Mgr Darboy, martyr de la Commune

Natif de la Haute-​Marne, de parents issus de la petite bour­geoi­sie, Georges Darboy vient au monde le 16 jan­vier 1813. Il est l’aîné d’une fra­trie de quatre enfants ; ses parents, chré­tiens convain­cus, tiennent une épicerie-mercerie.

Remarqué par le curé de l’école com­mu­nale, il entre au petit sémi­naire en 1827 puis au grand sémi­naire de Langres. L’Église de France est à peine remise (l’a‑t-elle jamais été ?) de la Révolution et les études ecclé­sias­tiques peinent à retrou­ver un niveau conve­nable : les biblio­thèques ont été ven­dues, brû­lées, dis­per­sées, les sémi­naires fer­més pen­dant de longues années, les congré­ga­tions chas­sées, les prêtres per­sé­cu­tés. Le mal intel­lec­tuel est consi­dé­rable. Et ce n’est pas le pre­mier qu’on s’avisera de répa­rer. Le jeune abbé ne fait donc pas son sémi­naire au meilleur moment. Son pro­fes­seur de phi­lo­so­phie est d’ailleurs un dis­ciple de Lamennais. Tout le contraire de son pro­fes­seur de théo­lo­gie, atta­ché aux doc­trines romaines, comme son évêque, Mgr Parisis, grande figure de l’ultramontanisme.

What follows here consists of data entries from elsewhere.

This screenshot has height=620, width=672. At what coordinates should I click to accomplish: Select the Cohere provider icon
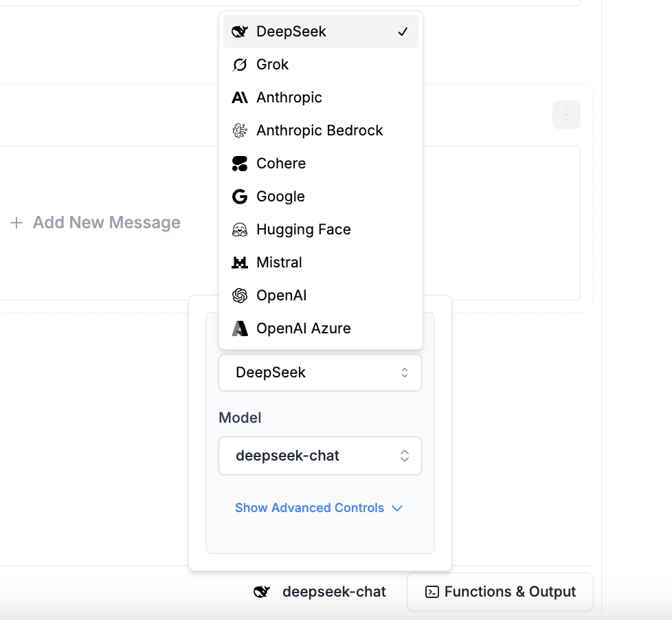point(239,163)
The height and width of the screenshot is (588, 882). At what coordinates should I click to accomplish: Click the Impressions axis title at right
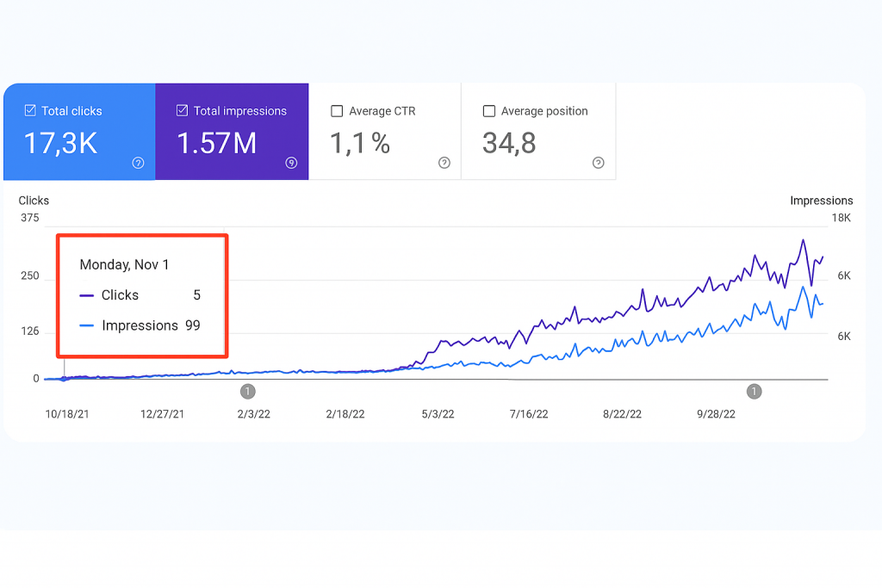pos(821,201)
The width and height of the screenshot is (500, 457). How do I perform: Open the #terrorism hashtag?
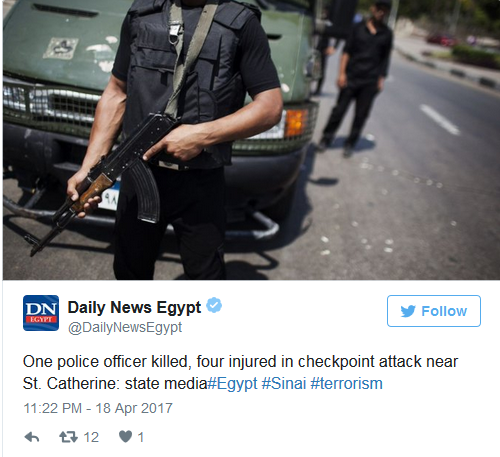[346, 383]
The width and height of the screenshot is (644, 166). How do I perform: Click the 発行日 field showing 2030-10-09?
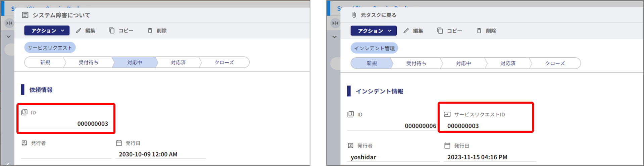click(148, 154)
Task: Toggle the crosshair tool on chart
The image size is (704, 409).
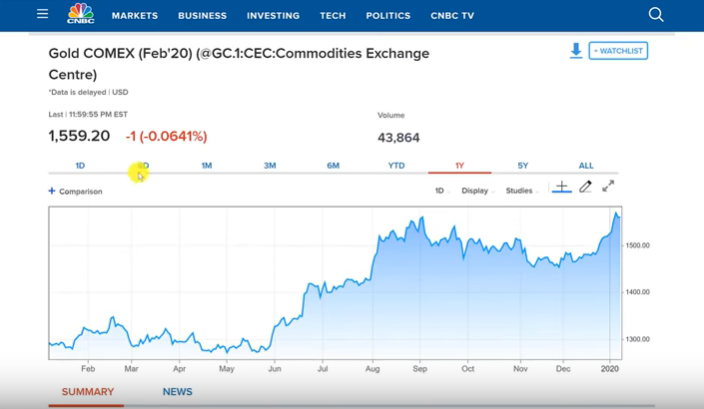Action: pyautogui.click(x=561, y=187)
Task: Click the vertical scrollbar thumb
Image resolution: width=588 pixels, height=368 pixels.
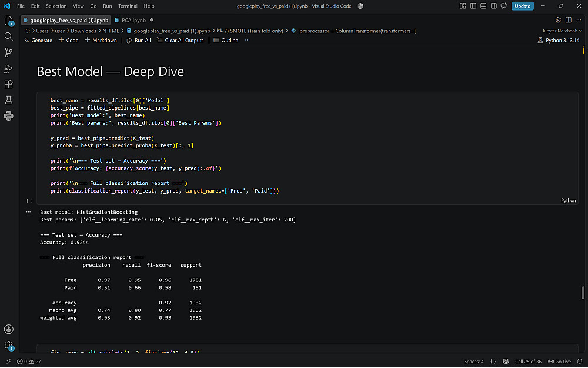Action: point(583,293)
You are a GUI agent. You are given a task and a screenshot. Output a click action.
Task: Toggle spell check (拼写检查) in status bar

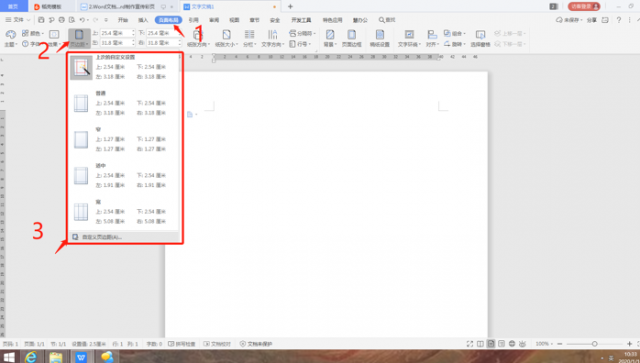pyautogui.click(x=182, y=344)
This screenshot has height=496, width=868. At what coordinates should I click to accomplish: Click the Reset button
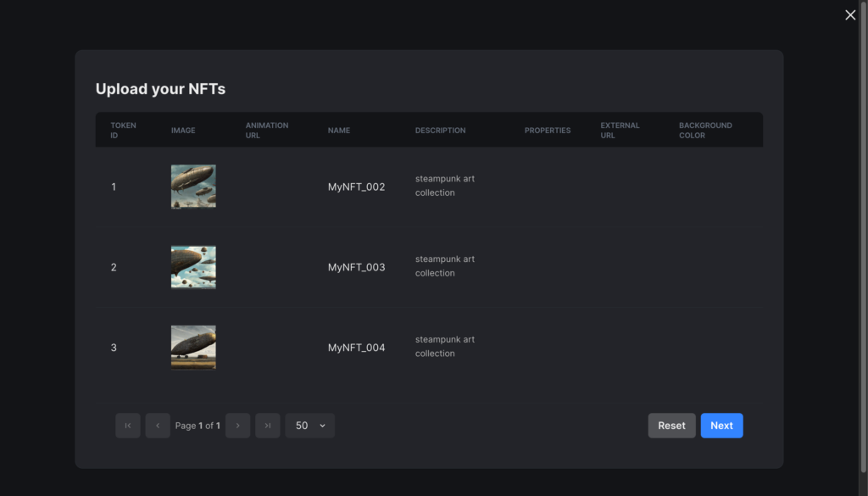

L’abbé Darboy peut donc faire un choix mais, mal­heu­reu­se­ment, il s’oriente d’emblée vers les idées de L’Avenir((La revue de Lamennais.)). Jeune prêtre, il s’enthousiasmera pour le libé­ral Lacordaire, ce que ver­ra d’un mau­vais œil son évêque qui lui inter­di­ra d’aller écou­ter le célèbre prédicateur.Ordonné prêtre le 17 décembre 1836, le jeune prêtre fait ses pre­mières armes dans le minis­tère pas­to­ral d’une grosse paroisse. Il est éga­le­ment aumô­nier d’un asile d’aliénés. Deux ans plus tard, il est nom­mé pro­fes­seur de phi­lo­so­phie au sémi­naire. Il en est fort heu­reux, car « Le minis­tère pas­to­ral aus­si a tant de désa­gré­ments quelque part qu’on l’exerce, que j’ai cru bien faire en accep­tant une place au grand sémi­naire » écrit-​il à un de ses amis. On se demande ce que ce prêtre, si vite las­sé des âmes, a pu trans­mettre comme zèle apos­to­lique à ses séminaristes. 

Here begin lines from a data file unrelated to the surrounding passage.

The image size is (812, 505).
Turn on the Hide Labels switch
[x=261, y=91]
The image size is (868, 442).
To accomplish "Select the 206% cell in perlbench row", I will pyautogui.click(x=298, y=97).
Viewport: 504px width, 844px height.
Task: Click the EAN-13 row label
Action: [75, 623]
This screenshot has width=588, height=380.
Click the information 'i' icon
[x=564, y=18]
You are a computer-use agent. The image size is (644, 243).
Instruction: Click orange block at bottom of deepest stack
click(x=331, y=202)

L’abbé Darboy est un homme d’étude, de bureau, de tem­pé­ra­ment aus­tère et d’une pié­té sévère ; c’est un homme intègre et un bour­reau de tra­vail qui se révé­le­ra un admi­nis­tra­teur avi­sé et efficace. 

Prêtre à Paris

En 1845, l’abbé Darboy quitte son poste de sémi­naire pour Paris. Ses rap­ports avec son évêque deve­naient d’ailleurs dis­ten­dus, celui-​ci trou­vant le jeune abbé libé­ral et trop indé­pen­dant de carac­tère. Et puis, il sou­haite voir ses talents recon­nus à la capi­tale. Il devient rapi­de­ment aumô­nier au lycée Henri IV. « Ainsi me voi­là casé dans Paris » écrit-​il, sou­la­gé, après sa nomination.

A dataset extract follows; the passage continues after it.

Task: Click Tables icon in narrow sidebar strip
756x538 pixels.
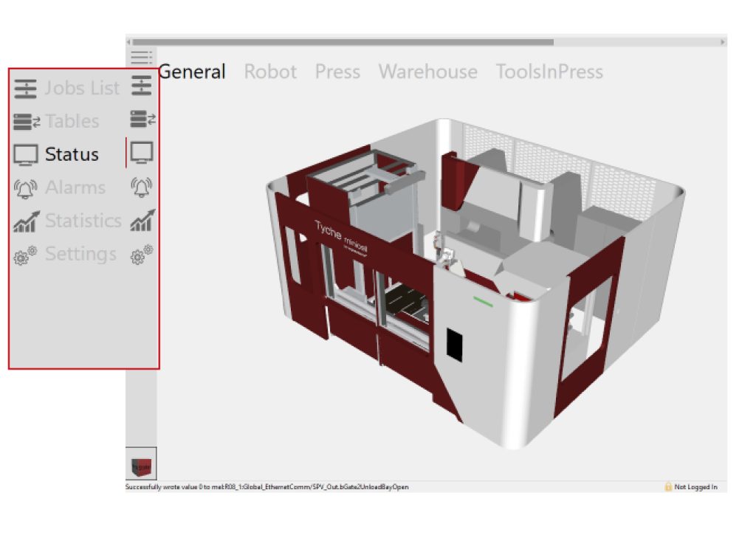Action: point(142,120)

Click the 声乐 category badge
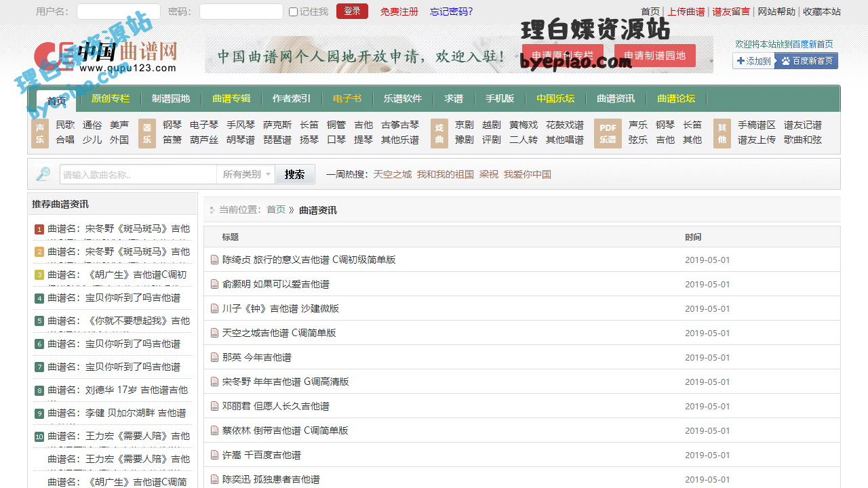pos(40,133)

Il se met à publier quelques ouvrages de patris­tique, ou d’exégèse biblique, jamais de théo­lo­gie, matière qu’il semble peu goû­ter. Ses posi­tions doc­tri­nales le confirment assez. Polémiste remar­quable, il entre au Correspondant et fré­quente le milieu libé­ral de Paris, côtoie Montalembert, Falloux, Ozanam, l’abbé Maret et l’abbé Bautain pour lequel il a une pro­fonde estime, lequel sera condam­né par Rome. En 1848, lors de la chute de Louis-​Philippe, il est répu­bli­cain : « je crois à la République » confie-​t-​il en juillet 1848, avant de deve­nir deux ans plus tard un indé­fec­tible sou­tien de l’empereur…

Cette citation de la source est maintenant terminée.